## Source material:
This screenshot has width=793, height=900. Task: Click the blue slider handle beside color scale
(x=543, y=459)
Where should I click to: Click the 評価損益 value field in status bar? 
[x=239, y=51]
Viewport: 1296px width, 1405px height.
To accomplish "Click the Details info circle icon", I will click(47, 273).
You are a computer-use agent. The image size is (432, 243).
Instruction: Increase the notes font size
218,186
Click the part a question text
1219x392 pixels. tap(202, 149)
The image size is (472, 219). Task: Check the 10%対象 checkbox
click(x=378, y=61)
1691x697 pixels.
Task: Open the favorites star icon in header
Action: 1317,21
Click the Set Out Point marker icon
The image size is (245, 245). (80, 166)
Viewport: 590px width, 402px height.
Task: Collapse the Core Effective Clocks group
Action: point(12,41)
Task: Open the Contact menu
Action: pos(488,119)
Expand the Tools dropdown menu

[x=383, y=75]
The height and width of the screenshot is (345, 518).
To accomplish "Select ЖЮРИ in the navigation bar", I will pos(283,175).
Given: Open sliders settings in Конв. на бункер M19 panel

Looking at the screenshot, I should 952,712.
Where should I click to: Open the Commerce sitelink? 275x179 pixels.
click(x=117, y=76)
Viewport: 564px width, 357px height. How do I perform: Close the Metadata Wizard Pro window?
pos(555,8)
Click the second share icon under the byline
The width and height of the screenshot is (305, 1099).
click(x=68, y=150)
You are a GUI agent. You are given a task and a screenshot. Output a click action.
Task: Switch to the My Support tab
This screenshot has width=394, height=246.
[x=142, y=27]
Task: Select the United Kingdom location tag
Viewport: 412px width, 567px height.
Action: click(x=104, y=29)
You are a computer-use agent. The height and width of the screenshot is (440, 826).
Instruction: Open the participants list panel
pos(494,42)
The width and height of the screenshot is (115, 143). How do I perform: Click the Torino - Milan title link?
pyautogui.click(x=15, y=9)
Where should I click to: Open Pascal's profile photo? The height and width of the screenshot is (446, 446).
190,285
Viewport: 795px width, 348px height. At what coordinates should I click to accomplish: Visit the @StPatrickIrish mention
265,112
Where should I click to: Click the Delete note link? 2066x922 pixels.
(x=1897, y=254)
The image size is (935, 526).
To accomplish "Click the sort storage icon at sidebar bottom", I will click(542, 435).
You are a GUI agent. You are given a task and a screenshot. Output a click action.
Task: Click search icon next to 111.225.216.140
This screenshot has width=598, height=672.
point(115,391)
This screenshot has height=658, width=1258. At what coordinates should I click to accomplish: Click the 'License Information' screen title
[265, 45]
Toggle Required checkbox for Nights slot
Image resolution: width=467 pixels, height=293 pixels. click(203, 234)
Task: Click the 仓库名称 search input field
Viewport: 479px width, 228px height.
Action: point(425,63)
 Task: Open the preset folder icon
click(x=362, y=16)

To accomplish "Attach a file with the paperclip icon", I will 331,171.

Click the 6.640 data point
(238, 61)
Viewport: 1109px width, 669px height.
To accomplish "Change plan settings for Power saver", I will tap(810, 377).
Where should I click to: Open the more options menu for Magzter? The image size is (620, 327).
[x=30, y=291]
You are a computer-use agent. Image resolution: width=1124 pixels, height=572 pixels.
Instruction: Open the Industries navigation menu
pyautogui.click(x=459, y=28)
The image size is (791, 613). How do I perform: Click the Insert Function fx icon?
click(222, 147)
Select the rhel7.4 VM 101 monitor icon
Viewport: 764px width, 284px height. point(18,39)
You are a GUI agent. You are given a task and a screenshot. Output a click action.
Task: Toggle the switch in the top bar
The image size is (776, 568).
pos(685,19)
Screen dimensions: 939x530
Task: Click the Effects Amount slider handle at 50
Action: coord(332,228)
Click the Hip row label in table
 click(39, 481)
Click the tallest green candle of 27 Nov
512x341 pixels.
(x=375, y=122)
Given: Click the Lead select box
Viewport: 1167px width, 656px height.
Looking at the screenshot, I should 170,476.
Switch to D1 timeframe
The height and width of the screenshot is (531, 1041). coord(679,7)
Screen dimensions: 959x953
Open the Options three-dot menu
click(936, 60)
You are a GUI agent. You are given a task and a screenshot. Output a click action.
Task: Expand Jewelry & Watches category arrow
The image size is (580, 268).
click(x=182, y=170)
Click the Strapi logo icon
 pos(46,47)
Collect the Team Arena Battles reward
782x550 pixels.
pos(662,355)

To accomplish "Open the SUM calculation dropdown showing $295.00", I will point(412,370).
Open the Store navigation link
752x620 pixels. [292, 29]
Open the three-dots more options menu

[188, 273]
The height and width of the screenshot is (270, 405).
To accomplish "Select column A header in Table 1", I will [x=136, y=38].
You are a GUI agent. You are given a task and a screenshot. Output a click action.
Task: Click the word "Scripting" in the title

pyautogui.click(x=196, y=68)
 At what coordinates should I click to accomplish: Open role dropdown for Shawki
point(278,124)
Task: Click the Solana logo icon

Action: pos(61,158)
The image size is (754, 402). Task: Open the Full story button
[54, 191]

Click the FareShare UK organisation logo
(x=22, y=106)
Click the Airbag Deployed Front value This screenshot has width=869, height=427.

## Instructions for the task:
Within the material above, find the lines that contain the word "will"; copy them.

## Answer to this problem:
To accomplish "Click the Details info circle icon", I will click(47, 273).
To accomplish "Select ЖЮРИ in the navigation bar", I will pos(283,175).
To accomplish "Click the sort storage icon at sidebar bottom", I will click(542, 435).
To accomplish "Attach a file with the paperclip icon", I will 331,171.
To accomplish "Change plan settings for Power saver", I will tap(810, 377).
To accomplish "Open the SUM calculation dropdown showing $295.00", I will point(412,370).
To accomplish "Select column A header in Table 1", I will [x=136, y=38].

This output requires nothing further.